Paula Noite
Paula Noite
Na véspera, mal dormíamos. E manhã cedo, ao cantar do galo, saltávamos cama fora.
Os homens iam chegando pouco a pouco, conversando alto e atirando de uma só vez o “grogue” de aguardente, pela garganta abaixo; “bebiam para se aquecerem”. E corda dobrada ao ombro, iam para o chiqueiro para tirar o porco. Nós, encolhidos no frio da manhã, tiritando de frio e medo, mesmo assim, espreitávamos de olhos esbugalhados despertando ao som dos guinchos do animal.
Um deles, o Manel, alto, foice enfiada na correia e de faca pontiaguda, avançava dizendo “Então, abiquem-no já”. E o porco caía estendido, preso pelas mãos ásperas e gretadas dos homens. A mulher, franzina mas corajosa, avançava de lenço amarrado, com o alguidar na mão, o branco do sal a brilhar no fundo. E aparava o sangue que jorrava muito vermelho e abundantemente do pescoço do porco trespassado pela lâmina. Ia de passo miúdo, para a cozinha onde já aquecia a frigideira. E espalhava-se no ar o cheiro a sangue frito.

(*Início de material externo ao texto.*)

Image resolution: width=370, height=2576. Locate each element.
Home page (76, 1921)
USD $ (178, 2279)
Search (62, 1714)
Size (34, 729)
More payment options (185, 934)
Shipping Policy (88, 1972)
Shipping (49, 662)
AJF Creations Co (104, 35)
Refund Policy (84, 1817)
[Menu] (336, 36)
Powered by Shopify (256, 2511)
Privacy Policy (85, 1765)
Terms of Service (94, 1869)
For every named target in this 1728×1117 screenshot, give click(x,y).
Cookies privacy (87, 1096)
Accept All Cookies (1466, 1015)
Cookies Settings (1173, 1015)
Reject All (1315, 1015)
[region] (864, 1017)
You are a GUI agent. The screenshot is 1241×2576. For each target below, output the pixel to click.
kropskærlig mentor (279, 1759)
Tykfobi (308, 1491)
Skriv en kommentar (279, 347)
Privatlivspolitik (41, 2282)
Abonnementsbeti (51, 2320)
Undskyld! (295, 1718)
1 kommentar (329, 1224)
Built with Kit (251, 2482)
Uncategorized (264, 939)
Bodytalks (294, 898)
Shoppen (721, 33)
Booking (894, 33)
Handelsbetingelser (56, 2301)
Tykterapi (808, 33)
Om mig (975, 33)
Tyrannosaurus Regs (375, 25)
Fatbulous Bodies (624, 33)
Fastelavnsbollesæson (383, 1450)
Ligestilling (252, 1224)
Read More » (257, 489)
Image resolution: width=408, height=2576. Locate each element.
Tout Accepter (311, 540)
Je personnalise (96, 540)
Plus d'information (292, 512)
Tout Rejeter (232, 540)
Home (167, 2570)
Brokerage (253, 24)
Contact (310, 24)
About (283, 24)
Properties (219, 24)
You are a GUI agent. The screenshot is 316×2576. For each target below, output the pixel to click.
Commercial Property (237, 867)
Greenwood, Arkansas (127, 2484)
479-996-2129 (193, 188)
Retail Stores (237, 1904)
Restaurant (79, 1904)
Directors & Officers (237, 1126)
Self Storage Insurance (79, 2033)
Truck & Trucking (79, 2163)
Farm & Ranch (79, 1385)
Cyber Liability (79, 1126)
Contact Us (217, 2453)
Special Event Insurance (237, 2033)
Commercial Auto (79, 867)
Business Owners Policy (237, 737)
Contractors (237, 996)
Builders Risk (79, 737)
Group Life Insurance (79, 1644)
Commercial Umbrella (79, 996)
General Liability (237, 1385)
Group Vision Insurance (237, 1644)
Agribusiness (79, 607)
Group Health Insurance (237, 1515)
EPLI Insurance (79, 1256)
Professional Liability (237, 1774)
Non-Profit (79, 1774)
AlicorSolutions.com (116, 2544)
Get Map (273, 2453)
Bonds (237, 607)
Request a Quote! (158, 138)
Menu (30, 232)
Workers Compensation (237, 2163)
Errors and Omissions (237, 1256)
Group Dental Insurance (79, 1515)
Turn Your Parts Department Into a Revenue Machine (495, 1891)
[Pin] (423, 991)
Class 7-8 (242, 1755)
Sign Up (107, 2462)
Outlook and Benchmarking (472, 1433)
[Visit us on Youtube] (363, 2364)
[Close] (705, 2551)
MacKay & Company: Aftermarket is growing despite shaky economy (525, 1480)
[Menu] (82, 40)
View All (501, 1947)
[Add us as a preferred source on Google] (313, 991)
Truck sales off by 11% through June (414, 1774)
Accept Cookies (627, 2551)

Os homens, sobre o porco, entre um cigarro e um copo de vinho, espalhavam a feiteira e a urze seca. E pegavam-lhe fogo. Olhávamos o animal, envolto em chamas e qual história de feitiços e bruxaria, o porco aparecia inchado, preto, duro. “Traz a água e um trapo”. E molhando o trapo na água fria, salpicavam-no. Elevava-se então um vapor esquisito, parecia fumo. E os homens em algazarra, avançavam de arco na mão, para raspar o ermo, entre um copo e um “dentinho” de sangue frito. E nós também raspávamos. Passado pouco tempo, ficava todo branquinho e era dependurado pelas patas traseiras, num ferro preso na trave da casa.
O mais experiente, de faca em punho, rasgava-o de cima a baixo, direito como se tivesse uma régua. E com mão de “mestre”, tiravam o “debulho”, para uma enorme banheira. Tarefa terminada, acendiam um cigarro bebiam mais um copo e à volta da mesa, com força atiravam as cartas, no jogo da bisca, gritando “corta, nã tens trunfo? Dá-lhe!”.
As mulheres, entretanto, carregando a enorme banheira, a transbordar no volume e no peso, desciam penosamente “o carreiro”, esbarrando nas canas “vieiras” e abrindo caminho até à ribeira. Uma cortava as tripas e outras com uma cana ou com um vime, viravam-nas e despregavam-nas, mergulhando-as na água saltitante e fresca. Estendiam-nas sobre a pedra mais próxima, raspando-as muito com uma faca, com cuidado, até ficarem “alvas”.
Em casa, outras mulheres preparavam o almoço: cortavam a “fressura” (fígado e pulmões) com vinho, alho, louro e pimenta. Ao lado uma panela com “semilhas” (batatas), batatas (batata doce) e inhame para acompanhar e pão caseiro. Almoçavam e enquanto os homens conversavam, as mulheres ferviam o “bucho” (estômago) e as tripas, com sal e limão. Depois, o bucho escondia todas as tripas lá dentro, bem salgadas, para depois fazer a sopa de moganga.
A tarde ia mingando e os homens preparavam-se então para “picar” o porco. Primeiro cortavam a cabeça e colocavam-na com jeito sobre a mesa. De orelhas espevitadas e olhos esbugalhados, parecia vigiar os homens que aos poucos o iam cortando em pedaços que empilhavam ao lado. Alguns deles eram levados pelas mulheres, para a cozinha, para fazer a “carne da noite”. Sentia-se no ar o cheiro da segurelha e do alho, misturado ao vinho, que nos abria o apetite.
Entretanto, marido e mulher, em sussurro, iam “destinando” os diferentes bocados de carne: para a família, para os vizinhos… Os outros eram salgados e arrumados cuidadosamente no salgueiro, para ao longo do ano ir “gastando”.
Finalmente a azáfama chegava ao fim. Reuniam-se à volta da mesa onde já fumegava a carne da noite, acompanhada de semilhas e pão de casa. E esta “função” reunia familiares e amigos, num espírito de entreajuda, partilha e convívio, que perdurava por toda a quadra natalícia.
Porque o Natal, ontem e hoje, chega sempre de mansinho, trazendo de volta as nossas tradições, o cheirinho a bolo e broas de mel, ao musgo fresco, à carne de vinho e alhos, assim como o calor aconchegante da família após a “Missa do Galo”.